Daniil Cherkes "Woman for All Times" 1920s

Daniil Cherkes’s “Woman for All Times” has a completely deferent kind of mysteriousness about it. Here we have a culture of cabarets and masquerades, a Dionysian, gloomy but at the same time festive feature of those times: a culture seeking to shake off the dominion of the laws and rules of the rational perception of the world, a culture of mirth, a culture that Mikhail Bakhtin and Johan Huizinga wrote about and that makes fun of and satirizes the “normal way of life.”

Daniil Cherkes’s work is often referred to as “Margarita” by those who see the woman in the painting as a picture of the heroine of Mikhail Bulgakov’s novel “The Master and Margarita.” As any other, this theory has a right to exist. The State Museum of Art of the city of Nukus in Uzbekistan, which owns a sketch for this painting entitled “The Woman Wearing a Mask,” has another work by Cherkes in its collection — “Walpurgis Night,” which was painted a little later, in the thirties.
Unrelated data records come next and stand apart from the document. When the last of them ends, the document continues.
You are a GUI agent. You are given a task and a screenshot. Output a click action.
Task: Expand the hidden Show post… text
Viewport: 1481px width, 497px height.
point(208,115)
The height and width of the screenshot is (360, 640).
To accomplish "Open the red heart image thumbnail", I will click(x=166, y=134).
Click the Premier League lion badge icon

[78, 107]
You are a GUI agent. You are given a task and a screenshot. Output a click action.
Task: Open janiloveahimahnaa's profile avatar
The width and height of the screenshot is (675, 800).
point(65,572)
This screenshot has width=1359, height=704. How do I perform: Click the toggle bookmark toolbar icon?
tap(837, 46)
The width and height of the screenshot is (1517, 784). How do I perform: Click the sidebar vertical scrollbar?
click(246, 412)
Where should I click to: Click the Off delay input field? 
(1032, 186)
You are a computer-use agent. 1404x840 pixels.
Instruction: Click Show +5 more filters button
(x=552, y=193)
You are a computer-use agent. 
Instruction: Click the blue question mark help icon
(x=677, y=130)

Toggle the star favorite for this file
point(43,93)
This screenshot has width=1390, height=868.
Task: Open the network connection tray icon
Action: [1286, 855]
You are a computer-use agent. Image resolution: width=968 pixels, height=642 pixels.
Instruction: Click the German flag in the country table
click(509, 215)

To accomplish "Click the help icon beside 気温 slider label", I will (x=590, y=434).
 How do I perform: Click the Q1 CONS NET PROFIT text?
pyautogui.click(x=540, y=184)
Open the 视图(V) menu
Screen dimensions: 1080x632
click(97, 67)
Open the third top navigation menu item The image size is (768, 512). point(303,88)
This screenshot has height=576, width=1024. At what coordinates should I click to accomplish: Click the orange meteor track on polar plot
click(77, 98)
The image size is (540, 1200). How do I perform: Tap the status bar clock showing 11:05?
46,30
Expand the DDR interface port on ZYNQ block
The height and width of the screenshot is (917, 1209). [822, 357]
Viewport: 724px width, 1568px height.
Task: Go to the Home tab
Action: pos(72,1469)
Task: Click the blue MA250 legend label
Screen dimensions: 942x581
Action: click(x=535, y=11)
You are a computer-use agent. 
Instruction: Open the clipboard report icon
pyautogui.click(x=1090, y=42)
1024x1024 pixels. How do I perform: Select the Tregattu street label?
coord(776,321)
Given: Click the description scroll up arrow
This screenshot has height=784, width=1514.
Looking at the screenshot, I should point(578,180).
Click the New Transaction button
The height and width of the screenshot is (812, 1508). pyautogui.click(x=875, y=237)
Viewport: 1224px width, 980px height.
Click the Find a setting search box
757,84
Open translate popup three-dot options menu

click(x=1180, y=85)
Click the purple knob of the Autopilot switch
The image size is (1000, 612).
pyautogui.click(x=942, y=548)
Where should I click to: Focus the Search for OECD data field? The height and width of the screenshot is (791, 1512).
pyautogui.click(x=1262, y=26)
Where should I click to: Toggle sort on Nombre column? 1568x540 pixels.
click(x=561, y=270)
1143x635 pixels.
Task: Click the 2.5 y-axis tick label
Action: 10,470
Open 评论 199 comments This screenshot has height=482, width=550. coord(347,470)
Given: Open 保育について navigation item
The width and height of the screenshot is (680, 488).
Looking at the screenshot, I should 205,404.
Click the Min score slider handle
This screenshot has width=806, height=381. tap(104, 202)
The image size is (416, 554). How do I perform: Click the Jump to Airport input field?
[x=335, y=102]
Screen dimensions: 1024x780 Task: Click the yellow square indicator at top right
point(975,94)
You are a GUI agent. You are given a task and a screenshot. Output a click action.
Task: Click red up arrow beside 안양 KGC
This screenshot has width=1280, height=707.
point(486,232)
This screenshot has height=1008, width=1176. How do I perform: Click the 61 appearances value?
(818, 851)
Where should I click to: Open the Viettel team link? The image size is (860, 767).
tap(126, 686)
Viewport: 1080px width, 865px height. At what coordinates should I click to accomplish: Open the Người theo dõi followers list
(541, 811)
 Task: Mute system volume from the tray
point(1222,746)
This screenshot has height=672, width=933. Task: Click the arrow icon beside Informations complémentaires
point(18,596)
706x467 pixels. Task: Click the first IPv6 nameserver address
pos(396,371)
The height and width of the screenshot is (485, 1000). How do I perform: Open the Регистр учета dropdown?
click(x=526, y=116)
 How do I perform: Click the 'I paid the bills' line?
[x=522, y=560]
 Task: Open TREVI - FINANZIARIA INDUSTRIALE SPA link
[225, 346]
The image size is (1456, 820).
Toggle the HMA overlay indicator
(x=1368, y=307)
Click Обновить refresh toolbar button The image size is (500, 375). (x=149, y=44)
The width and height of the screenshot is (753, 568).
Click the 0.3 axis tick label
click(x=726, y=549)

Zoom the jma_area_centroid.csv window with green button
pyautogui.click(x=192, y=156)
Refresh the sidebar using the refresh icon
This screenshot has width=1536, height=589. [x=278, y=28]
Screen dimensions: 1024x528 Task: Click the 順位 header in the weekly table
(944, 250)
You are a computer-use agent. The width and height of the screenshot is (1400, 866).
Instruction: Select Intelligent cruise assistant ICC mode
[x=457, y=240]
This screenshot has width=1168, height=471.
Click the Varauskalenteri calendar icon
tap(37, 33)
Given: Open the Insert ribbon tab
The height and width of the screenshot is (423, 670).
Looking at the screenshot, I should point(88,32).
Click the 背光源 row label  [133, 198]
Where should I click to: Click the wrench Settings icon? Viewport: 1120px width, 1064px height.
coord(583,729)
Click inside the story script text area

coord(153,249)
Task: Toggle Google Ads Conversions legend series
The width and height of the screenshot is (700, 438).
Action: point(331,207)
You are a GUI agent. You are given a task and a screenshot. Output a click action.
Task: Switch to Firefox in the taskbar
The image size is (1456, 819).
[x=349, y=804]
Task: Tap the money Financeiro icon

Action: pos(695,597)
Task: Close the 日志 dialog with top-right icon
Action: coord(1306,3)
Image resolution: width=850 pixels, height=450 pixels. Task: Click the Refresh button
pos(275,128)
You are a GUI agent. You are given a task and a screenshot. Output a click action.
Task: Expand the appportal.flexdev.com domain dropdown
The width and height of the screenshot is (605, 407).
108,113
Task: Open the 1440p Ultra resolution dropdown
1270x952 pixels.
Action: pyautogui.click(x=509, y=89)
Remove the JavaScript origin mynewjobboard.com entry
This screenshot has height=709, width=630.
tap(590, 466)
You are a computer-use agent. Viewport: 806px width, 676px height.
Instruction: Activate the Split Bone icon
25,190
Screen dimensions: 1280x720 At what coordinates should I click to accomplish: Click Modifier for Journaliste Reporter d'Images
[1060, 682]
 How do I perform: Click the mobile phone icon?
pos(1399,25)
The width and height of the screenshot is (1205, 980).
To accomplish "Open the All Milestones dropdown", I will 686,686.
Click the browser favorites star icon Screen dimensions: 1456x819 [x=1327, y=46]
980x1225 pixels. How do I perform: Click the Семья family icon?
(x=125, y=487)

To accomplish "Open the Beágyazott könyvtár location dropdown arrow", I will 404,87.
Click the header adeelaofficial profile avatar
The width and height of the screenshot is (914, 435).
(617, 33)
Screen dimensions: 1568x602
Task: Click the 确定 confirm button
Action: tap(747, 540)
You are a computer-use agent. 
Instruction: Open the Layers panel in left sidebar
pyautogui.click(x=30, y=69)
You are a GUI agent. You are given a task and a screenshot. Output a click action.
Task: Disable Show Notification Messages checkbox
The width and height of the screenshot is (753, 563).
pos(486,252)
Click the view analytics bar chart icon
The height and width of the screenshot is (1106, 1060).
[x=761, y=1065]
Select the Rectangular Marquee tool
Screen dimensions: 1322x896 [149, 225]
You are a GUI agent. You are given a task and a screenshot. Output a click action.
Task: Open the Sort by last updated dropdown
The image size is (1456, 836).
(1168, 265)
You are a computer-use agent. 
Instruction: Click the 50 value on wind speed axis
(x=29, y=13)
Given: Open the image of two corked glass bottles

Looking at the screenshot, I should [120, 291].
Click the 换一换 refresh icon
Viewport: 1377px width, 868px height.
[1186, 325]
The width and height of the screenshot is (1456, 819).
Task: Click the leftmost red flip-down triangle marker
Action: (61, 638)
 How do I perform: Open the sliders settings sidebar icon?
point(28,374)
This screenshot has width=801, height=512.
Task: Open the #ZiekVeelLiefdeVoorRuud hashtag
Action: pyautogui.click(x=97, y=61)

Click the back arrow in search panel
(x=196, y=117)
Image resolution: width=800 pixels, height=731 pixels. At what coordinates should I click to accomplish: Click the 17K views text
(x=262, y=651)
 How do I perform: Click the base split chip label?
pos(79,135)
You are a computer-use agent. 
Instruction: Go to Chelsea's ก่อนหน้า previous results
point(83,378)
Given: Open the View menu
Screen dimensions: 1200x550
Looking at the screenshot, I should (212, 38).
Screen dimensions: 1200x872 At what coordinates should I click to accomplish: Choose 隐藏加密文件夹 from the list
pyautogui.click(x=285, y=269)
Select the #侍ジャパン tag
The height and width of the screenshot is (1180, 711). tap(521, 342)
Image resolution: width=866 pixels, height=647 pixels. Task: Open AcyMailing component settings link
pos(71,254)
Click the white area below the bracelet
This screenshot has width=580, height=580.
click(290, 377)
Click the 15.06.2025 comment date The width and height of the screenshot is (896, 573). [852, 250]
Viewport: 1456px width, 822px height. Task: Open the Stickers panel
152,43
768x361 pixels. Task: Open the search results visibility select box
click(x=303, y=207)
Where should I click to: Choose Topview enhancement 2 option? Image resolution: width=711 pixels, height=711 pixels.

“Woman for All Times” belongs to a special type of art, a type that exists in the realm of changeable definitions and numerous uncertainties and confidently rejects the single valued solutions and rigidity of facade-painting culture. Strange as it may be, this work of fantasy has more to say about the world inhabited by human beings with their desires and values and to say this more accurately and honestly than the multitude of canvases produced by the army of realist painters.